Gender-neutral housing likely to earn approval

A proposal to implement gender-neutral housing in University dorms beginning next year is currently under consideration by administrators. Several members of the student-run Inter-House Council (IHC) committee charged with drafting the proposal expect it to be approved in the coming weeks.

If approved as drafted, the proposal will allow students of the opposite sex to share rooms or apartments on floors currently designated as co-ed across the housing system, members of the committee said.

“It’s been flying through the administration,” said third-year Charles Thompson, chair of IHC, who was not on the committee.

According to fourth-year Julia Rotondo, a member of the IHC committee that drafted the “open housing” proposal, both Katie Callow-Wright and Ana Campos, director and associate director of University housing, have expressed support for the proposal.

Neither Callow-Wright nor Campos responded to several requests for comment.

In addition to Callow-Wright and Campos, the proposal must be approved by a line of administrators including President Robert Zimmer before it is sent back to the Housing Office for implementation, IHC members said.

There appears to be little to no opposition to the proposal among relevant administrators, they said.

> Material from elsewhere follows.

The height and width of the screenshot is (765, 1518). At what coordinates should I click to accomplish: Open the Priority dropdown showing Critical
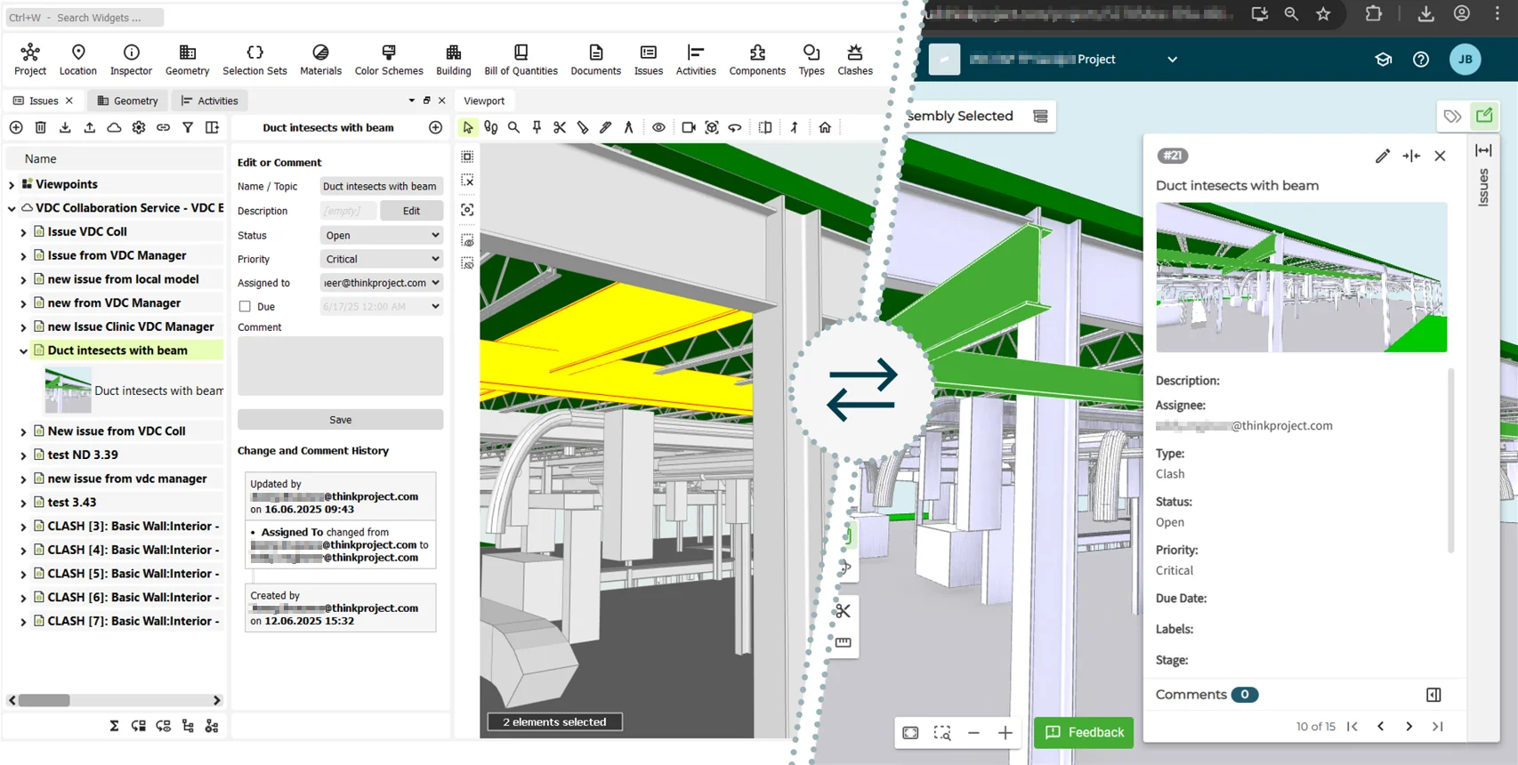coord(381,259)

If it is approved before the start of the May 6 housing lottery, current students will have the option of opting into gender-neutral housing beginning next year. Incoming first-years will not have that option until after the three-week freeze on housing assignments at the beginning of fall quarter, said Aaron Goggans, a member of the IHC open housing committee.

It is unclear how current students, who have already received information on participating in the upcoming housing lottery, will go about changing their assignments if the proposal is approved after May 6.

Specific implementation of the proposal will ultimately be left to the housing office to hash out. This includes the extent of open housing’s availability, including which dorms or floors will offer it. According to Rotondo, the committee recommended that floors currently designated as same-sex maintain that designation.

Students opting to live in opposite-sex housing assignments will require the consent of each member of an apartment, room, or suite sharing the same bathroom.

“I really hope everyone is going to sign off on it,” Rotondo said. “I’m keeping my fingers crossed, and I’m cautiously optimistic.”

IHC has been working on the proposal since the last academic year.

Last spring, IHC crafted a non-binding resolution in response to what some members called increased student interest in opposite-sex housing. The resolution encouraged the University administration to adopt a housing policy allowing students to select assignments “without restriction based on birth-assigned gender or gender-identification.”

The Council convened a working group to formulate a specific proposal, which was finalized last quarter.

The issue of gender-neutral housing has been raised at universities across the country in recent months, as a greater number of administrators and students have begun to view student self-identification as an important consideration in accommodating transgendered and transsexual student needs.

Same-sex housing can often pose complications for a biological male who identifies as a female, for example.

“[Same-sex housing] can be really alienating for students who don’t want it,” Goggans said. “[Our proposal] is the right thing to do, and my hope is that it will lead to a housing situation where everyone feels comfortable.”

Harvard, the University of Pennsylvania, and Columbia University, among others, have all adopted some form of gender-neutral housing policies.